Enhanced Harmonics Reactive Power Control Strategy Based on Multilevel Inverter Using ML-FFNN for Dynamic Power Load Management in Microgrid.

Abstract

The shift of the world in the past two decades towards renewable energy (RES), due to the continuously decreasing fossil fuel reserves and their bad impact on the environment, has attracted researchers all around the world to improve the efficiency of RES and eliminate problems that arise at the point of common coupling (PCC). Harmonics and un-balance in 3-phase voltages because of dynamic and nonlinear loads cause a lagging power factor due to inductive load, active power losses, and instability at the point of common coupling. This also happens due to a lack of system inertia in micro-grids.
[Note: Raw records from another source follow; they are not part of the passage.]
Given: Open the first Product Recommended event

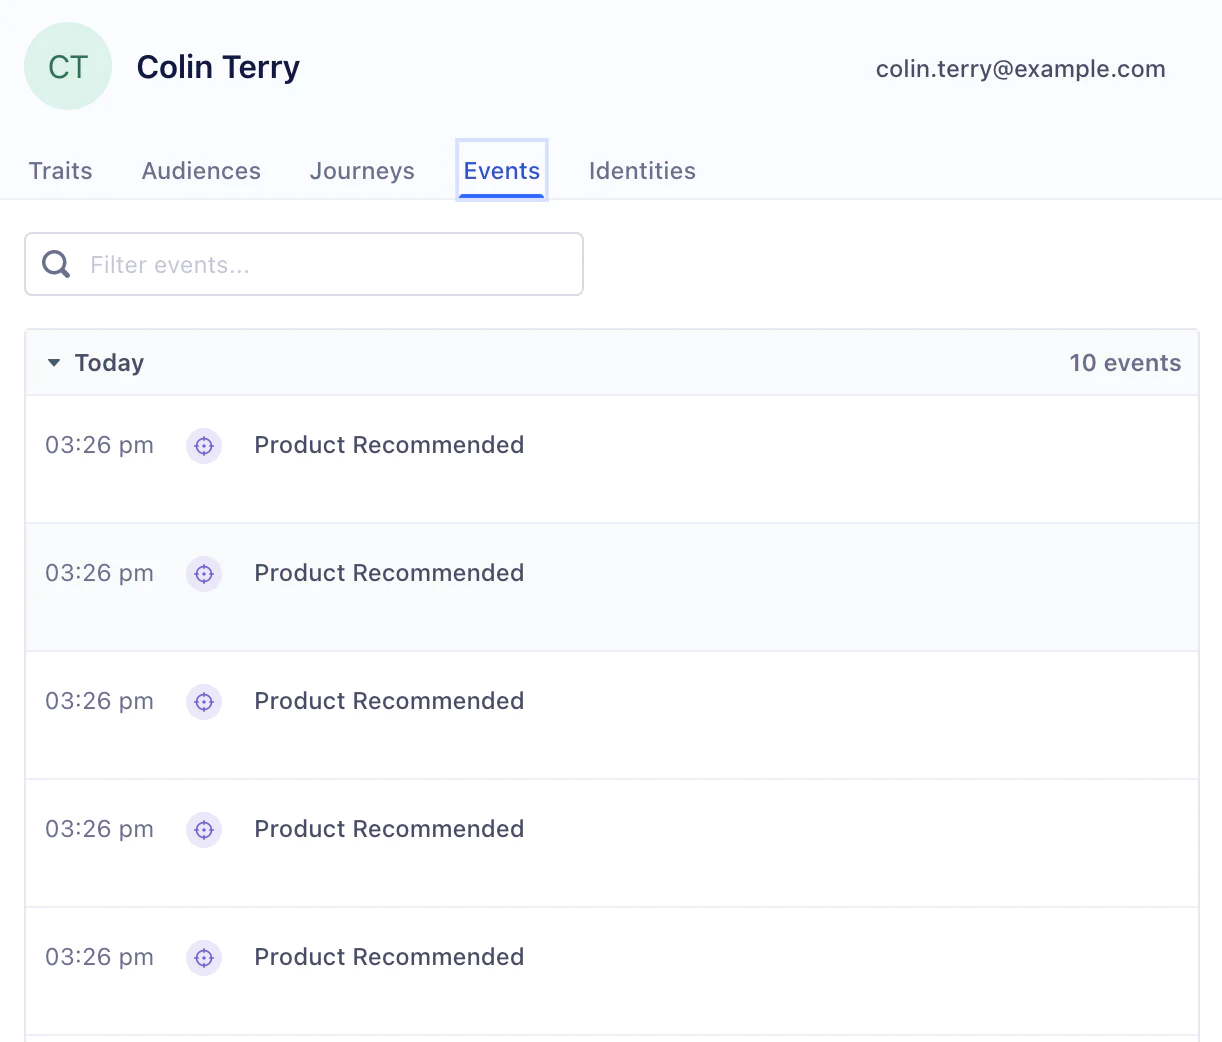Looking at the screenshot, I should 389,446.
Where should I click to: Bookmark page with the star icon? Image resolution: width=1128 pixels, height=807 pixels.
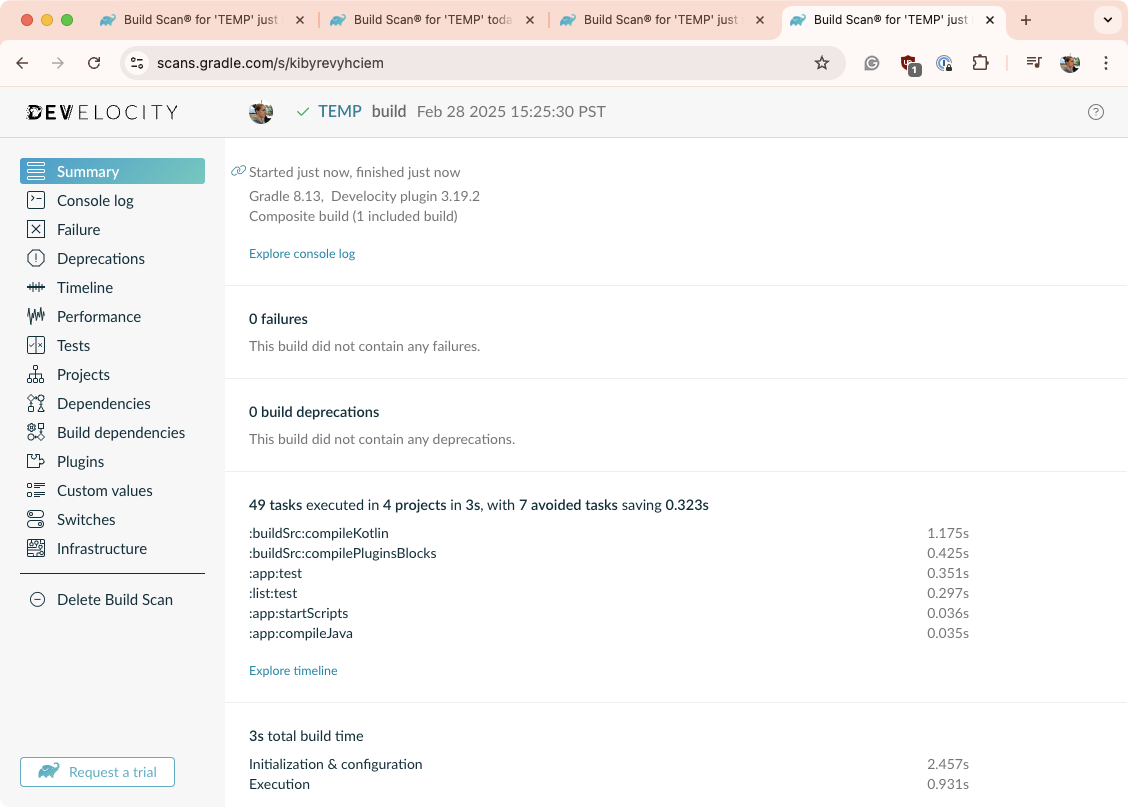(822, 63)
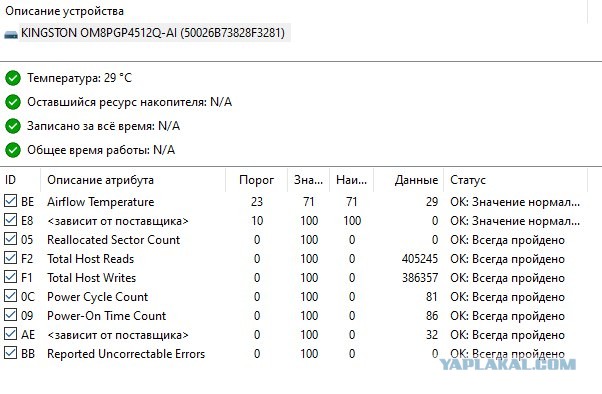
Task: Select the Power-On Time Count row
Action: 294,316
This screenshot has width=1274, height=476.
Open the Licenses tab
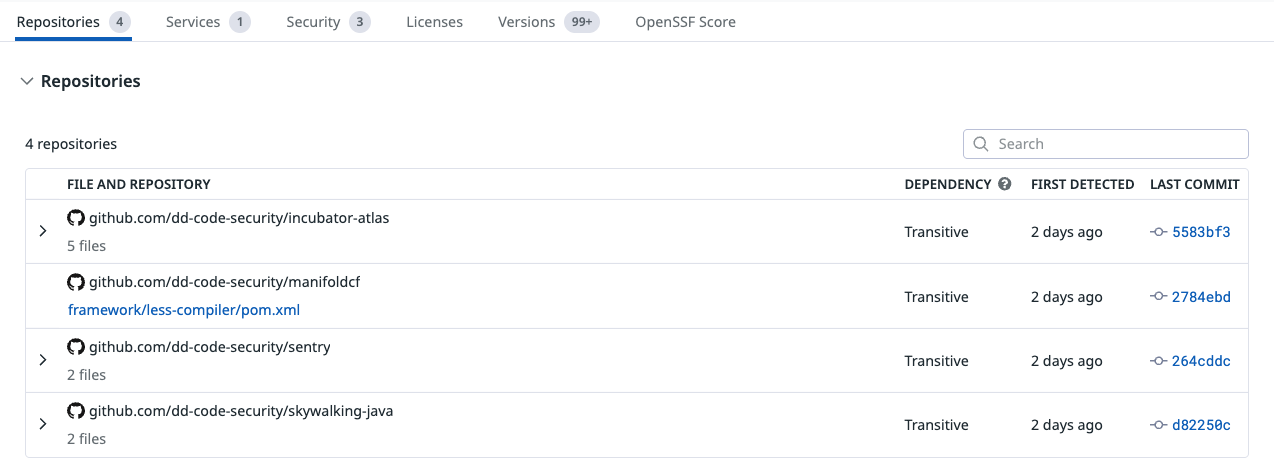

Passive filters are used to eliminate harmonics at both the electrical converter’s input and output sides and improve the system’s power factor. A Synchronous Reference Frame (SRF) control method is used to overcome the problem related to grid synchronization. The sine pulse width modulation (SPWM) technique provides gating signals to the switches of the multilevel inverter. A multi-layer feed forward neural network (ML-FFNN) is employed at the output of a system to minimize mean square error (MSE) by removing the errors between target voltages and reference voltages produced at the output of a trained model. Simulations were performed using MATLAB Simulink to highlight the significance of the proposed research study. The simulation results show that our proposed intelligent control scheme used for the suppression of harmonics compensated for reactive power more effectively than the SRF-based control methods. The simulation-based results confirm that the proposed ML-FFNN-based harmonic and reactive power control technique performs better in terms of MAE, for the case of MSE, and when evaluating based on the RMSE.